For the junior, that training’s included laying low before finally getting back into the gym.  After about a month for the beginning of summer, he’s started up his offseason training program, including four days in the gym on a program with a number of athletes in the St. Louis area.  While he’ll skate once or twice a week, that will increase in August with skill sessions and training partners that include players like Brian Sheehan from Sacred Heart.  “I’m lucky that the older alumni are all invited back to scrimmage and play with guys from the midget majors, the USHL, other college athletes,” said Gensler.  “It’s not getting me back into hockey shape, but it gets your skates under you, and it gets you going to feel ready to get back into it.”

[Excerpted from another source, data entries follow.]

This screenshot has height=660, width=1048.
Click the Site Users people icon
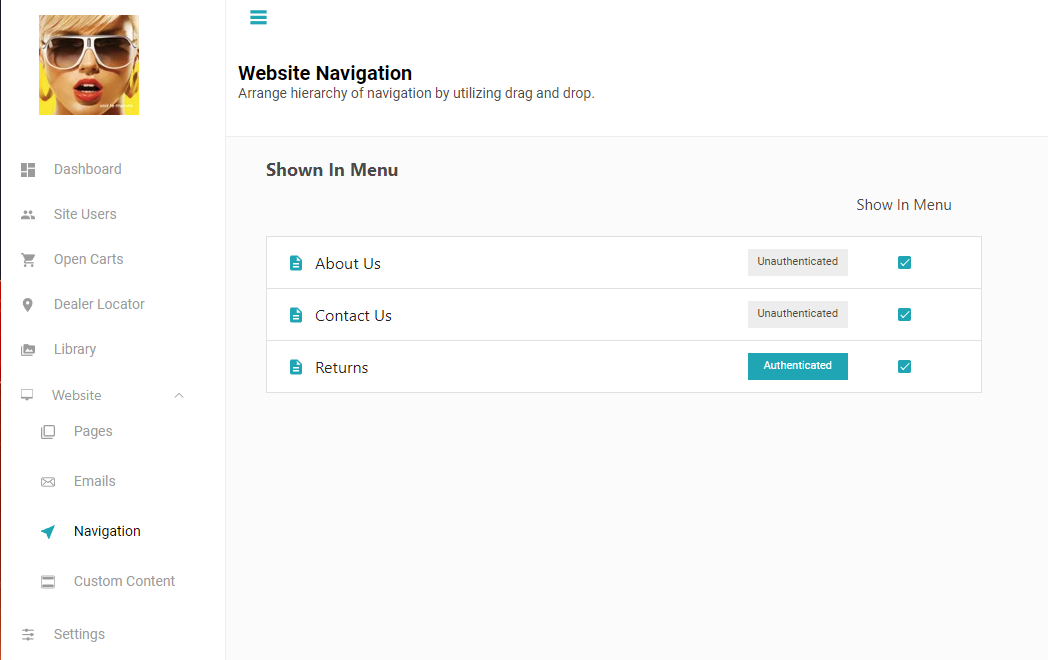28,215
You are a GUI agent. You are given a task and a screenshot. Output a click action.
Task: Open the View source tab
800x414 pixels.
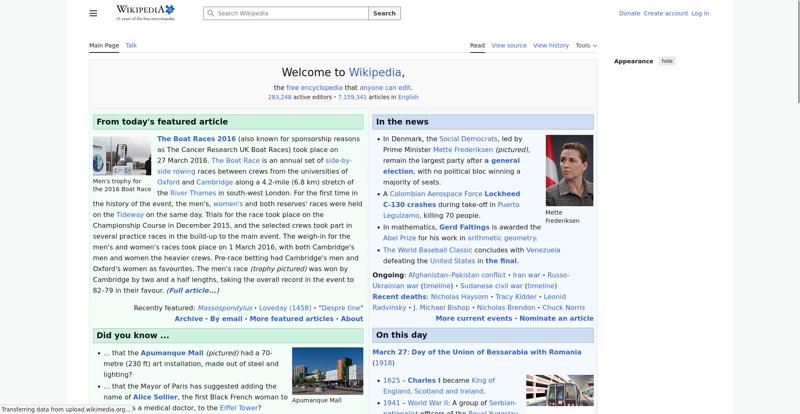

Getting back into it has been the theme for the Falcons in the offseason.  And no matter what they did in Year One, Year Two is seemingly all about two words: unfinished business.

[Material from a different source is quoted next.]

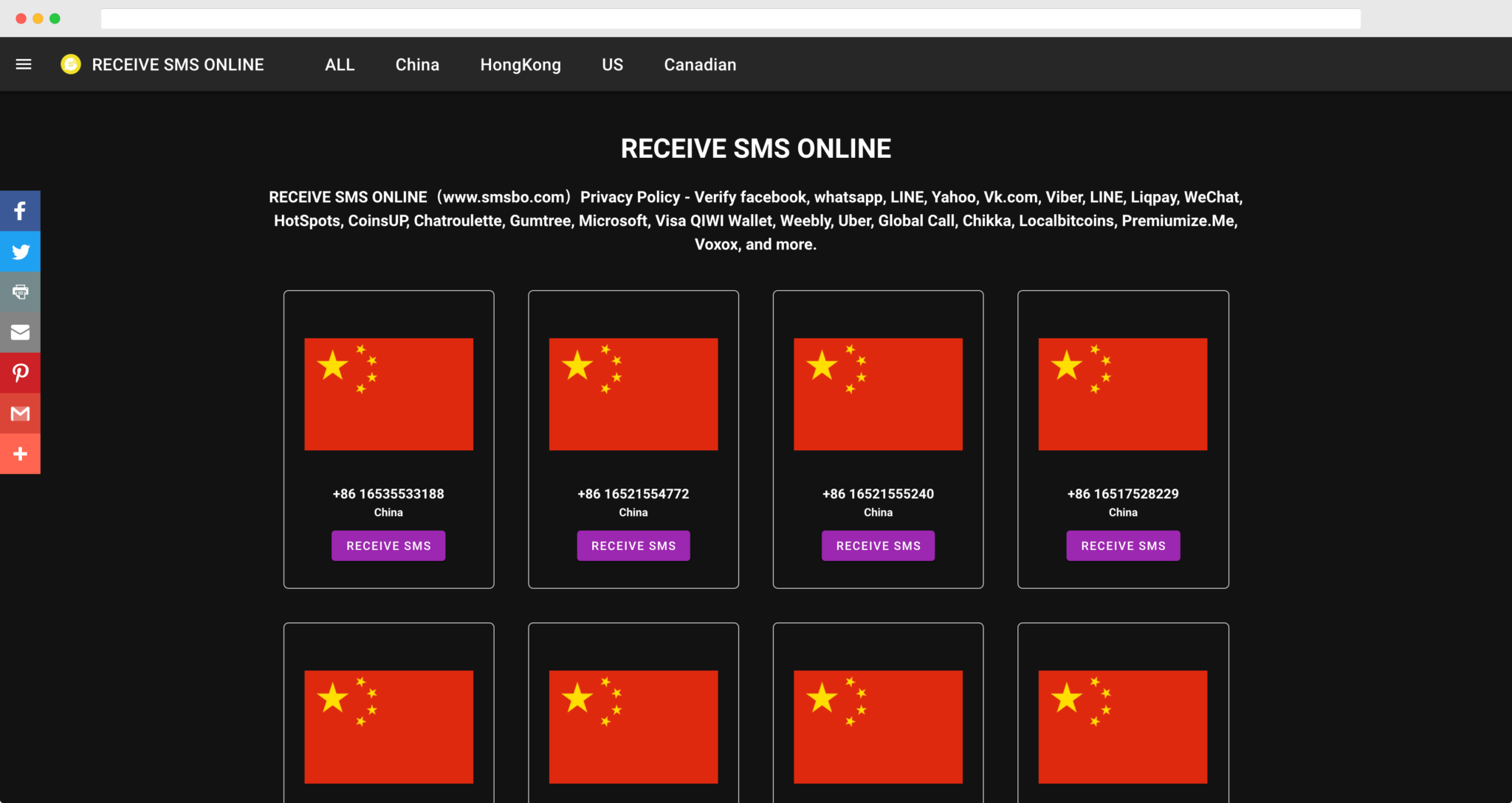Show Canadian numbers from the navbar
This screenshot has width=1512, height=803.
[x=700, y=65]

“We definitely have some unfinished business (with the NCAA and Atlantic Hockey),” he said.  “This year, everyone won something, and the individual awards are great.  It’s great to look at each other and pat each other on the back.  But it means nothing next to winning the conference and becoming a contender.  We need to focus on becoming a team, and when we do, things will happen.  The individual stuff is nice, but our goal needs to be about raising a banner in the JAR and realizing what it will take to work to that.”

The unfinished business will include big games against non-conference opponents, including the aforementioned River Hawks and their Hockey East brethren from Northeastern.  “Every game is a big game,” said Gensler.  “We’re trying to build a name all over the region, not just Atlantic Hockey.  We’re trying to let everyone know that we’re an actual D1 program that’s going to win.  We can’t just sit back and be happy to be playing teams (like Michigan, Harvard, or Dartmouth).  We have to go out and realize it’s important to do well.”

That importance reaches beyond just the team into the peripheral realm of both recruiting and off-ice support.  “We lost some key guys on defense,” he said, “but we also know we return a good part of our core.  We have some good guys coming in, and we know that in order for good things to happen, we need to build for winning.  (With the way the league plays out), we know we can have as good a chance as anyone.”

Still, though, the magical season from a year ago, which bitterly died at Ritter Arena in Rochester on a Sunday night in March, isn’t lost in terms of impact.  To the team’s top scorer, it was “crazy” how everything started to really take shape just a couple of short weeks into the season.  Following a promotional night against Clarkson at home that was a sell-out, the Bentley team noticed the number of fans, which numbered in the dozens over the past few seasons, wasn’t really dissipating, that it stayed relatively large, that it continued to grow.

“A couple of weeks in, we noticed the guys in the stands,” said Gensler.  “Coach (Soderquist) came to us and said, ‘Let’s get some fans (in the JAR).’  We knew if we could get even 50-60 people in there, the building is so small that it would just get really loud.  Then we started to really get to know the guys in the stands, and the whole thing just became really cool.  I’ve never seen anything like that before, and we made some good friends.  You’d be walking the halls on the way to class, you’d see them on a Tuesday, and you’d stop and say hi to start talking.  I’m really excited that those guys (in the Falcons Nest) will be back this year.  And I know if we can get more people into our rink, it can just be absolutely insane.”

Bentley’s season opens up on 10/13 against UMass-Lowell with their home opener three days later on Tuesday, 10/16 against Sacred Heart.  The first weekend home game occurs on 10/26 when the Alabama-Huntsville Chargers come to town for a Friday night matchup.